(Saved entries)
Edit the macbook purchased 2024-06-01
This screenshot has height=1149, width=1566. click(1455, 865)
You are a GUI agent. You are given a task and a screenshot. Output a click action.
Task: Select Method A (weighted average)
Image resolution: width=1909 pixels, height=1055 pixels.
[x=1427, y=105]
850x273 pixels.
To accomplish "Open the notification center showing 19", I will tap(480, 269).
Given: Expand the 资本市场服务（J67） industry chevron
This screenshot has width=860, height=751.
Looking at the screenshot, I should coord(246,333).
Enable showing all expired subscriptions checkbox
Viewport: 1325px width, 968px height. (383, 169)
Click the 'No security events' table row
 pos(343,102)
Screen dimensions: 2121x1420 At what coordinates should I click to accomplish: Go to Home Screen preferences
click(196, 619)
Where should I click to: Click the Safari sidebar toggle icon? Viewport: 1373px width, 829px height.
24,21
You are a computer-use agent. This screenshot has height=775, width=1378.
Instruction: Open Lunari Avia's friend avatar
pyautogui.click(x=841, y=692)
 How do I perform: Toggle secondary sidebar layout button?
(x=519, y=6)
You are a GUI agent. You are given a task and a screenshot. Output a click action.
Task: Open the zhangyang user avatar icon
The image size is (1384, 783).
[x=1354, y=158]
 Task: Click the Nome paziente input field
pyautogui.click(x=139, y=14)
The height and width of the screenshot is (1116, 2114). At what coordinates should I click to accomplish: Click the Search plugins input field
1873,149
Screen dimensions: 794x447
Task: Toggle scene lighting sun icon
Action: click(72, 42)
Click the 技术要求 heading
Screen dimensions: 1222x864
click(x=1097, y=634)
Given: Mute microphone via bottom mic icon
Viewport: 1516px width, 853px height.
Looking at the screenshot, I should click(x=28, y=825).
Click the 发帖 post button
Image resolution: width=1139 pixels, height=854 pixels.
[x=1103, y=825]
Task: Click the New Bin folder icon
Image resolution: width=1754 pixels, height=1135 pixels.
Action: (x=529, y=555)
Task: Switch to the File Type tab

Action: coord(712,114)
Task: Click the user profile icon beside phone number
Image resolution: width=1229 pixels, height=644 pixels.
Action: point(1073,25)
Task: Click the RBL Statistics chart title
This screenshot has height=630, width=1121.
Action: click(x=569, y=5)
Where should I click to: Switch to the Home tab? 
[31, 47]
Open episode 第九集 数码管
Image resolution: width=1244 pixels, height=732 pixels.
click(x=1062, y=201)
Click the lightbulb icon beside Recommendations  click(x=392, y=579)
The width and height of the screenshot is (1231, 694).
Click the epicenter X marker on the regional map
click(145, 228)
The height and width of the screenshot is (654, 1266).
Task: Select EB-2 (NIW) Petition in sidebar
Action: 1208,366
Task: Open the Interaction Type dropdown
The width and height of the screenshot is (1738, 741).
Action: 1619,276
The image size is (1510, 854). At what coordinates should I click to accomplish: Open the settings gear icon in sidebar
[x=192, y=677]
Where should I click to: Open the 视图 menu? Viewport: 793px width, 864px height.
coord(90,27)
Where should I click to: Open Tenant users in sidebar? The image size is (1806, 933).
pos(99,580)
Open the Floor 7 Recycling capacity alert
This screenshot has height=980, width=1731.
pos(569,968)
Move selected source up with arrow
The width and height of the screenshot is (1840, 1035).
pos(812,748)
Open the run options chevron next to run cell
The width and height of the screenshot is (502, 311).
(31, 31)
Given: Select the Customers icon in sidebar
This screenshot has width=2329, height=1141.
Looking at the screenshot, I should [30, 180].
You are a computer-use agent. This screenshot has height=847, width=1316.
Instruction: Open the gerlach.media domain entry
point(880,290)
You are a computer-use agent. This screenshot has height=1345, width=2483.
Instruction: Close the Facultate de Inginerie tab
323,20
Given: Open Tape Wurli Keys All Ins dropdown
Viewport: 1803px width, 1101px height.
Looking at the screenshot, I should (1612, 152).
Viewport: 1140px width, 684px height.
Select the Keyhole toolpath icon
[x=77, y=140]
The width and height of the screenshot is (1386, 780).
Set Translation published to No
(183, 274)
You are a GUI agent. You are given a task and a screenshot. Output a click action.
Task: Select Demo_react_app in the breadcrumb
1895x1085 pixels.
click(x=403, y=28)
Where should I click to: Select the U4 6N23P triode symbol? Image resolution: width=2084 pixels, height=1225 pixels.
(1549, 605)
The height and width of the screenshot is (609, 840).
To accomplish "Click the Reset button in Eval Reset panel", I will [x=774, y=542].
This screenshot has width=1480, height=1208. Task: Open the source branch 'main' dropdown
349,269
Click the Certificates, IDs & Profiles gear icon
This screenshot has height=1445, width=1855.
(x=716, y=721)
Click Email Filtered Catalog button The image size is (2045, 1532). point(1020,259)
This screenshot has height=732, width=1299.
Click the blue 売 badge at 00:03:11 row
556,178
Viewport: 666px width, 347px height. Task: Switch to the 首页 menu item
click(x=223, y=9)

Exercise:
Exactly reproduce every line of the records.

Expected answer:
Edit the macbook purchased 2024-06-01
This screenshot has height=1149, width=1566. click(1455, 865)
You are a GUI agent. You are given a task and a screenshot. Output a click action.
Task: Select Method A (weighted average)
Image resolution: width=1909 pixels, height=1055 pixels.
[x=1427, y=105]
850x273 pixels.
To accomplish "Open the notification center showing 19", I will tap(480, 269).
Given: Expand the 资本市场服务（J67） industry chevron
This screenshot has width=860, height=751.
Looking at the screenshot, I should coord(246,333).
Enable showing all expired subscriptions checkbox
Viewport: 1325px width, 968px height. (383, 169)
Click the 'No security events' table row
 pos(343,102)
Screen dimensions: 2121x1420 At what coordinates should I click to accomplish: Go to Home Screen preferences
click(196, 619)
Where should I click to: Click the Safari sidebar toggle icon? Viewport: 1373px width, 829px height.
24,21
You are a computer-use agent. This screenshot has height=775, width=1378.
Instruction: Open Lunari Avia's friend avatar
pyautogui.click(x=841, y=692)
 How do I perform: Toggle secondary sidebar layout button?
(x=519, y=6)
You are a GUI agent. You are given a task and a screenshot. Output a click action.
Task: Open the zhangyang user avatar icon
The image size is (1384, 783).
[x=1354, y=158]
 Task: Click the Nome paziente input field
pyautogui.click(x=139, y=14)
The height and width of the screenshot is (1116, 2114). At what coordinates should I click to accomplish: Click the Search plugins input field
1873,149
Screen dimensions: 794x447
Task: Toggle scene lighting sun icon
Action: click(72, 42)
Click the 技术要求 heading
Screen dimensions: 1222x864
click(x=1097, y=634)
Given: Mute microphone via bottom mic icon
Viewport: 1516px width, 853px height.
Looking at the screenshot, I should click(x=28, y=825).
Click the 发帖 post button
Image resolution: width=1139 pixels, height=854 pixels.
[x=1103, y=825]
Task: Click the New Bin folder icon
Image resolution: width=1754 pixels, height=1135 pixels.
Action: (x=529, y=555)
Task: Switch to the File Type tab

Action: coord(712,114)
Task: Click the user profile icon beside phone number
Image resolution: width=1229 pixels, height=644 pixels.
Action: point(1073,25)
Task: Click the RBL Statistics chart title
This screenshot has height=630, width=1121.
Action: click(x=569, y=5)
Where should I click to: Switch to the Home tab? 
[31, 47]
Open episode 第九集 数码管
Image resolution: width=1244 pixels, height=732 pixels.
click(x=1062, y=201)
Click the lightbulb icon beside Recommendations  click(x=392, y=579)
The width and height of the screenshot is (1231, 694).
Click the epicenter X marker on the regional map
click(145, 228)
The height and width of the screenshot is (654, 1266).
Task: Select EB-2 (NIW) Petition in sidebar
Action: 1208,366
Task: Open the Interaction Type dropdown
The width and height of the screenshot is (1738, 741).
Action: 1619,276
The image size is (1510, 854). At what coordinates should I click to accomplish: Open the settings gear icon in sidebar
[x=192, y=677]
Where should I click to: Open the 视图 menu? Viewport: 793px width, 864px height.
coord(90,27)
Where should I click to: Open Tenant users in sidebar? The image size is (1806, 933).
pos(99,580)
Open the Floor 7 Recycling capacity alert
This screenshot has height=980, width=1731.
pos(569,968)
Move selected source up with arrow
The width and height of the screenshot is (1840, 1035).
pos(812,748)
Open the run options chevron next to run cell
The width and height of the screenshot is (502, 311).
(31, 31)
Given: Select the Customers icon in sidebar
This screenshot has width=2329, height=1141.
Looking at the screenshot, I should [30, 180].
You are a computer-use agent. This screenshot has height=847, width=1316.
Instruction: Open the gerlach.media domain entry
point(880,290)
You are a computer-use agent. This screenshot has height=1345, width=2483.
Instruction: Close the Facultate de Inginerie tab
323,20
Given: Open Tape Wurli Keys All Ins dropdown
Viewport: 1803px width, 1101px height.
Looking at the screenshot, I should (1612, 152).
Viewport: 1140px width, 684px height.
Select the Keyhole toolpath icon
[x=77, y=140]
The width and height of the screenshot is (1386, 780).
Set Translation published to No
(183, 274)
You are a GUI agent. You are given a task and a screenshot. Output a click action.
Task: Select Demo_react_app in the breadcrumb
1895x1085 pixels.
click(x=403, y=28)
Where should I click to: Select the U4 6N23P triode symbol? Image resolution: width=2084 pixels, height=1225 pixels.
(1549, 605)
The height and width of the screenshot is (609, 840).
To accomplish "Click the Reset button in Eval Reset panel", I will [x=774, y=542].
This screenshot has width=1480, height=1208. Task: Open the source branch 'main' dropdown
349,269
Click the Certificates, IDs & Profiles gear icon
This screenshot has height=1445, width=1855.
(x=716, y=721)
Click Email Filtered Catalog button The image size is (2045, 1532). point(1020,259)
This screenshot has height=732, width=1299.
Click the blue 売 badge at 00:03:11 row
556,178
Viewport: 666px width, 347px height. Task: Switch to the 首页 menu item
click(x=223, y=9)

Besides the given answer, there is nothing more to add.